What we can do to boost our activity levels is alter our routines. Take the car parking spot further from your office. Take the stairs. Yeah, basic stuff, but it all adds up to keeping your spine from turning into a fragile piece of balsa wood.
4. Depression, Ennui and Cubicle Claustrophobia
If you take one thing away from this article, let it be this: Sitting down is depressing. We’ve come a long way as a culture with understanding and destigmatising depression, but trust me, if you’ve never had it, you do not want it. It is as far from a cool thing to have as you can get.
If you have a desk job, feel free to cite these studies to encourage your boss to allow for time stood up, moving around and not being chained to the desk. If your boss is not too keen, maybe point out that standing up increases productivity by up to 10%.
5. Inactive body = inactive spirit
We’ve all had that feeling we are slowly wasting away to nothing, right? You could argue that this is partly behind the increase in recent years in people working out and getting into shape, following fad diets and looking for miracle healing plants. If the root of this dissatisfaction with our physical well-being is rooted in our lifestyles, and our lifestyles are sedentary… what does that tell us?
Now I am going to suggest something for office workers that will make you feel like a bit silly the first time you try it.

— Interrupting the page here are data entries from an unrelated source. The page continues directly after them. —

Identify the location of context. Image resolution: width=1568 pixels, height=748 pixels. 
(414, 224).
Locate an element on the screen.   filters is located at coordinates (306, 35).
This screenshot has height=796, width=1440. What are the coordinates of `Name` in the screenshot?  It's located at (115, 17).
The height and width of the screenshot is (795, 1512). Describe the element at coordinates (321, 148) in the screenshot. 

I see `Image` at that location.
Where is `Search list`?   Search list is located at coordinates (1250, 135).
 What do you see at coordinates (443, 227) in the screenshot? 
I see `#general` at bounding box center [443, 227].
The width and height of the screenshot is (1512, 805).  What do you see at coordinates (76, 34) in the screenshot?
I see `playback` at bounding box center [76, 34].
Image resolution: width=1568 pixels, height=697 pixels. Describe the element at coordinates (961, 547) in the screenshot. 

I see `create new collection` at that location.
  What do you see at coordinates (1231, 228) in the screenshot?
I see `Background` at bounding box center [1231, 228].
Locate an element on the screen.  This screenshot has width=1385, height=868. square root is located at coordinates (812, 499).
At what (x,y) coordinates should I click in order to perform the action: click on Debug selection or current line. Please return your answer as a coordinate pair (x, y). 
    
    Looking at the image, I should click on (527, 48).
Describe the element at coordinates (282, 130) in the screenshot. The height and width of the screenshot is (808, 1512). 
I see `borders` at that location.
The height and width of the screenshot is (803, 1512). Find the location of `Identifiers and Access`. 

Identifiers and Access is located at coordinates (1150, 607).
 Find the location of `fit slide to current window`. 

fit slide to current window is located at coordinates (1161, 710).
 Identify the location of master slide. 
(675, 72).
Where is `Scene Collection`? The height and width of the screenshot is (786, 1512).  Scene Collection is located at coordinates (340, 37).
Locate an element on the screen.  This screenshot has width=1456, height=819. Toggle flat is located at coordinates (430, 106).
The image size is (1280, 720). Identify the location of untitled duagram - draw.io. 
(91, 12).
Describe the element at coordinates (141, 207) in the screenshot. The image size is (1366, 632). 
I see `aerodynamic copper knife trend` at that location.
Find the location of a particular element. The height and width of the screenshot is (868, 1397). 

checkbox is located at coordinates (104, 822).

Tai Chi. Yoga would be good too, but I’ve practiced Tai Chi and not much yoga. Internal martial arts encourage balance over strength, fluidity over pumping iron. And if you don't fancy Tai Chi, just try regular stretching and walks through the day.
We disconnect from our reality all day through screens of varying sizes, worshipping pixels and ignoring the biological entity that we are. Reconnecting ourselves to ourselves is surely something we need now, more than any other time in our history. Tai Chi is also great for relaxing the muscles, and the techniques you learn will improve your posture, calm your mind, and enable you to find the moments of peace within your busy day.
We may not be able to change our world around us, but we can change how we move within it.